# Countershaft adustment and questions



## 1911rocks (Dec 9, 2017)

I just purchased a 700 ser# 2987.  The only deficit is a missing tooth on a 30 tooth  Reverser assembly Idler Gear and and a broken Compound swivel base. My question is:
1) does the "engagement lever "lock in" when pulled forward? 
2) when using the reverser my assumption is that one would disengage the drive (lever question above) and wait for the Chuck to come to a stop. Is that correct?  

Right now I have is disassembled and cleaned and lubricated.  The Ways are in excellent shape, no dings or Rust. The V-belt had been replace with a 1/2" x 41 which I believe is too long.  Thank you for your time


----------



## Nogoingback (Dec 9, 2017)

Hi 911, welcome to the forum.

First off, is your lathe a Logan/Wards 700 or something else? (I don't have my list of Logan models in front of me.).  The title of your post
says  countershaft adjustment but the text talks about the reverse gear idler, so it's not clear to me which part we're talking about.  If your question is about engaging back gear, yes the rod that protrudes from the front of the headstock
is pulled out until it latches.  Sometimes the latch is missing: with the rod is pulled out look for a slot machined in the underside of it.  The latch is a small piece of metal that's spring loaded and held in place with a pin.  If missing, parts are available from Logan.
If it's in place, it must be depressed before the rod can be pushed back in.  The other action needed to engage backgear is to
pop out a pin in the chuck side of the bull gear. If this isn't done, it locks the chuck in place.

The lathe must be stopped to do this.

I hope this answers your question.  If not, be sure to ask again and if possible add photos.  Folks on this forum are happy
to help with any questions you might have.


----------



## 1911rocks (Dec 10, 2017)

Nogoingback said:


> Hi 911, welcome to the forum.
> 
> First off, is your lathe a Logan/Wards 700 or something else? (I don't have my list of Logan models in front of me.).  The title of your post
> says  countershaft adjustment but the text talks about the reverse gear idler, so it's not clear to me which part we're talking about.  If your question is about engaging back gear, yes the rod that protrudes from the front of the headstock
> ...



Nogoingback: Thank you for the reply and answering my question on the reverser. Mine is one of the Logans marketed by Montgomery Ward it is a 04TLC-700A. I'll try to clarify the 1st question.

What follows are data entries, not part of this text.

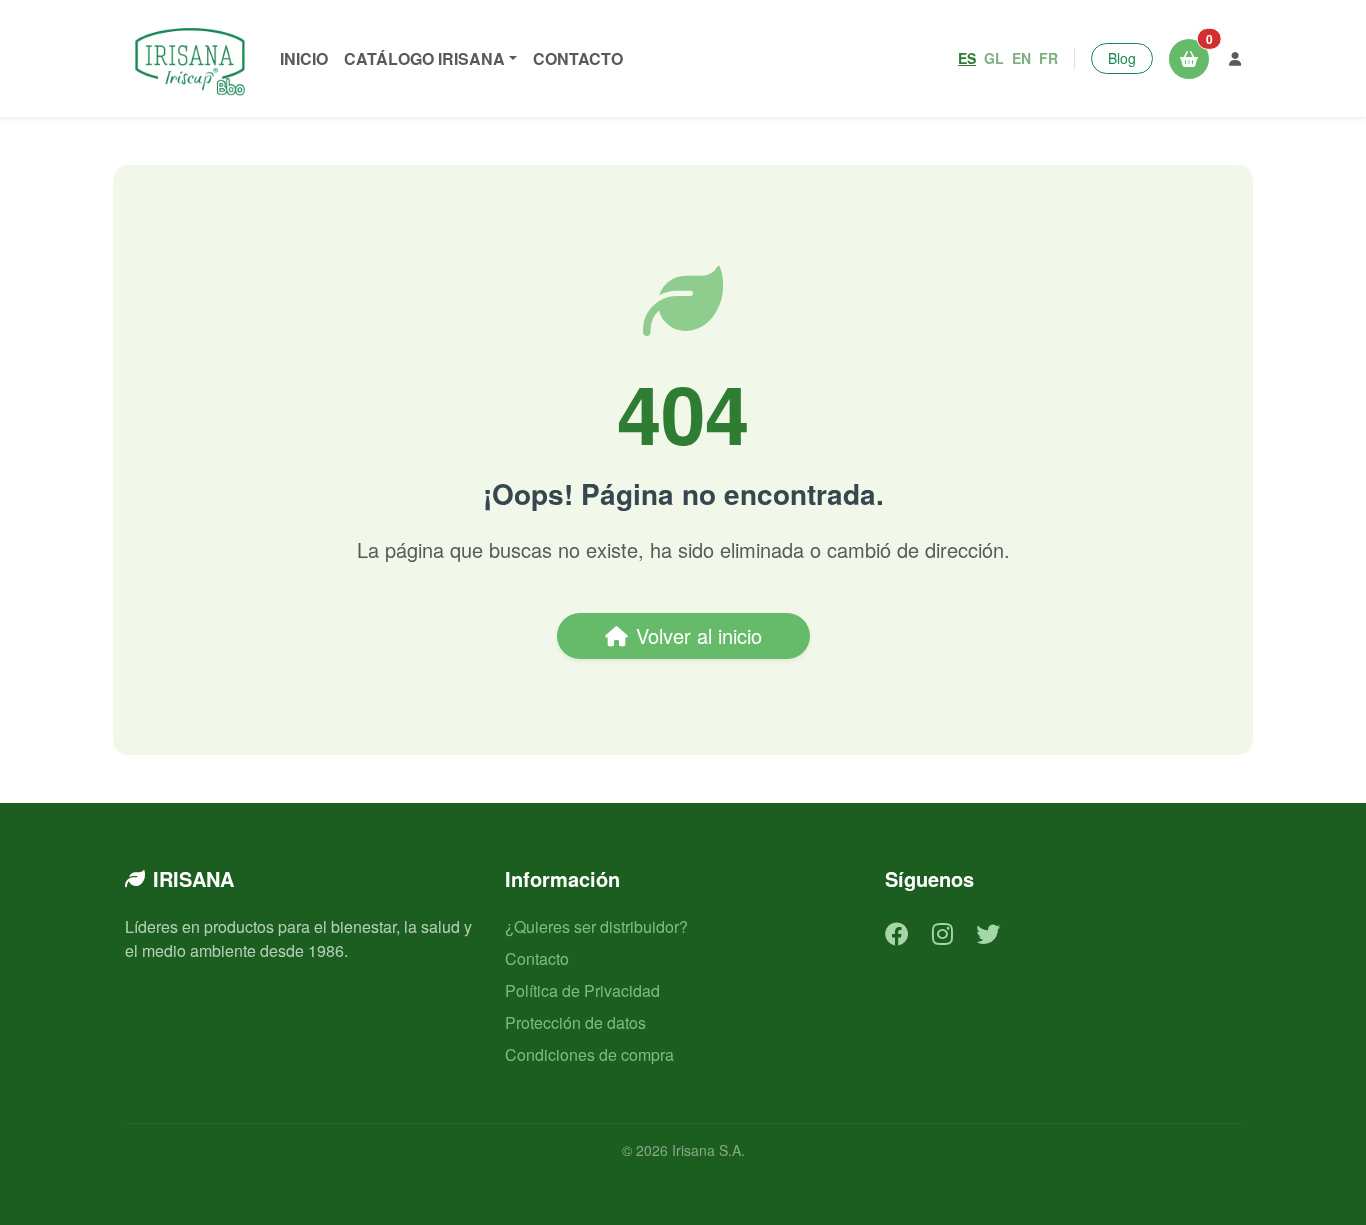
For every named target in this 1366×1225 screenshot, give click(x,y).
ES (967, 58)
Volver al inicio (699, 635)
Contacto (578, 58)
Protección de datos (575, 1022)
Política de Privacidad (582, 990)
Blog (1122, 58)
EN (1021, 58)
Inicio (304, 58)
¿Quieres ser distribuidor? (596, 926)
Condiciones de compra (589, 1054)
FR (1048, 58)
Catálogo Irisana (424, 58)
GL (994, 58)
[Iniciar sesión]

1) Does the Engagement arm/lever for the Countershaft Drive (Motor, Flat Belt Pulleys, and V-Belt Pulleys) lock into place when pulled forward. Mine currently must be held in the "toward the Operator" position.  This  is not the Back Gear actuator (left hand lower side of headstock).

I am amazed that a product that had only 90,000 produced over a period of 44yr ending in 1985 actually has a fairly large quantity of spare parts available. I have the idler gear for the reverser on the way from Logan Lathe.  Photo: Broken Reverser Idler


----------



## Nogoingback (Dec 10, 2017)

OK, I understand the question now.  Unfortunately, I can't answer it properly since my lathe (Logan 200)  has a different arrangement and while I've looked at Wards lathes, I don't remember the details.  There are Wards owners on the forum though: hopefully someone will help.  If you don't get an answer, you could try reposting with a title asking for specific help on a Wards lathe: that might catch someones attention.

You're right about parts. Though the new Logan parts can be expensive, the fact that they're available is a real benefit
for what are now really quite old machines.


----------



## CluelessNewB (Dec 10, 2017)

I believe the belt engagement lever should remain in the forward drive position by itself if the belt tension is adjusted correctly.  

I don't believe this is the correct manual for your lathe but it should be close at least for this part:  
http://www.vintagemachinery.org/pubs/detail.aspx?id=17185 

The first sentence in this paragraph from page 5 is a bit awkward but I think it is saying pushing the lever back releases the tension 
and pulling the lever forward engages the drive.   




You can order the correct manual from Logan.   I believe for the 700 the correct manual would be PL-04  http://store.lathe.com/pl-04.html


----------



## rambin (Dec 15, 2017)

theres a little adjustment similar to a turnbuckle on the pivot which throws the countershaft pulley. it has a small jamnut to stop it from moving on its own..i don't have a pic of it but if you cant find it I could take one tomorrow...its to damn cold to go out there now!   just bought the same model in the spring mine is sposed to be from 41.... anyhow let me know if you need a pic


----------



## rambin (Dec 15, 2017)

and it operates on cam action you don't have to hold it!


----------